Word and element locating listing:

————

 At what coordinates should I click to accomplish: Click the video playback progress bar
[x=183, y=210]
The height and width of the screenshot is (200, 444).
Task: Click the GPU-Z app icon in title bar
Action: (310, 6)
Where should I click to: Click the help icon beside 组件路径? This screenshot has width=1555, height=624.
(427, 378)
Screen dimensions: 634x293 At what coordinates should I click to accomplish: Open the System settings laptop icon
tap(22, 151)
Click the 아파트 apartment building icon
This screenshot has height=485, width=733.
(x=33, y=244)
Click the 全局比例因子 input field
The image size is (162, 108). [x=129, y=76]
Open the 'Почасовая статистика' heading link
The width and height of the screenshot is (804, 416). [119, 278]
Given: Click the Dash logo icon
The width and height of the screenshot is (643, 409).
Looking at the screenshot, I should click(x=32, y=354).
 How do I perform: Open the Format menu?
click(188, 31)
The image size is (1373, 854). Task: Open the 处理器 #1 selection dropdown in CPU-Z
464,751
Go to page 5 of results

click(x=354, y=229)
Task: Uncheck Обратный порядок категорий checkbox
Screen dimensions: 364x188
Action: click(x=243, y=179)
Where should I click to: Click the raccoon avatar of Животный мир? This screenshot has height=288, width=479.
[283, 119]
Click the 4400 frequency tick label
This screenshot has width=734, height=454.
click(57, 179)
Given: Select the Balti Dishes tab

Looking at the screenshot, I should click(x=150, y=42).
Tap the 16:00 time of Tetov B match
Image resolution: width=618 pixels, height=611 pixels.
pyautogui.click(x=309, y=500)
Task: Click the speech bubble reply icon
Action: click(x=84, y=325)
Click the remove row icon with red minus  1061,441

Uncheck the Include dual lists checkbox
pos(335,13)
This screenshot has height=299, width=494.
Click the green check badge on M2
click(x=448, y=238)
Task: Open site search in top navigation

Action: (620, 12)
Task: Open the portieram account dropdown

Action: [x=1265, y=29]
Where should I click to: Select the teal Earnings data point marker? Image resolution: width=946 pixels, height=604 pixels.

————

• **INSTRUCTIONS TO FOLLOW**
Copy out the listing above, substituting "Where do I click to" for each "Where should I click to" and leaving everything else unchanged.

• **CORRECT RESULT**
 At what coordinates should I click to accomplish: Click the video playback progress bar
[x=183, y=210]
The height and width of the screenshot is (200, 444).
Task: Click the GPU-Z app icon in title bar
Action: (310, 6)
Where do I click to: Click the help icon beside 组件路径? This screenshot has width=1555, height=624.
(427, 378)
Screen dimensions: 634x293 At what coordinates should I click to accomplish: Open the System settings laptop icon
tap(22, 151)
Click the 아파트 apartment building icon
This screenshot has height=485, width=733.
(x=33, y=244)
Click the 全局比例因子 input field
The image size is (162, 108). [x=129, y=76]
Open the 'Почасовая статистика' heading link
The width and height of the screenshot is (804, 416). [119, 278]
Given: Click the Dash logo icon
The width and height of the screenshot is (643, 409).
Looking at the screenshot, I should click(x=32, y=354).
 How do I perform: Open the Format menu?
click(188, 31)
The image size is (1373, 854). Task: Open the 处理器 #1 selection dropdown in CPU-Z
464,751
Go to page 5 of results

click(x=354, y=229)
Task: Uncheck Обратный порядок категорий checkbox
Screen dimensions: 364x188
Action: click(x=243, y=179)
Where do I click to: Click the raccoon avatar of Животный мир? This screenshot has height=288, width=479.
[283, 119]
Click the 4400 frequency tick label
This screenshot has width=734, height=454.
click(57, 179)
Given: Select the Balti Dishes tab

Looking at the screenshot, I should click(x=150, y=42).
Tap the 16:00 time of Tetov B match
Image resolution: width=618 pixels, height=611 pixels.
pyautogui.click(x=309, y=500)
Task: Click the speech bubble reply icon
Action: click(x=84, y=325)
Click the remove row icon with red minus  1061,441

Uncheck the Include dual lists checkbox
pos(335,13)
This screenshot has height=299, width=494.
Click the green check badge on M2
click(x=448, y=238)
Task: Open site search in top navigation

Action: (620, 12)
Task: Open the portieram account dropdown

Action: [x=1265, y=29]
Where do I click to: Select the teal Earnings data point marker? Image resolution: width=946 pixels, height=604 pixels.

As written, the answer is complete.